▶ _TASK TO COMPLETE_
Reproduce all of the following lines, requests included, and scale every coordinate in the answers by 1.1, rounding each result to a whole number with halves rounded up. Leave the numbers in the requests unchanged.
** start GIVEN RECORDS **
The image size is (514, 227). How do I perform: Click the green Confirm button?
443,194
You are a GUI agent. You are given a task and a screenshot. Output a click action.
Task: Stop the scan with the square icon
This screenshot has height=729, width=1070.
** end GIVEN RECORDS **
▶ _EXERCISE SOLUTION_
The image size is (514, 227). How do I perform: Click the green Confirm button?
487,213
You are a GUI agent. You are given a task and a screenshot. Output a click action.
Task: Stop the scan with the square icon
This screenshot has height=729, width=1070.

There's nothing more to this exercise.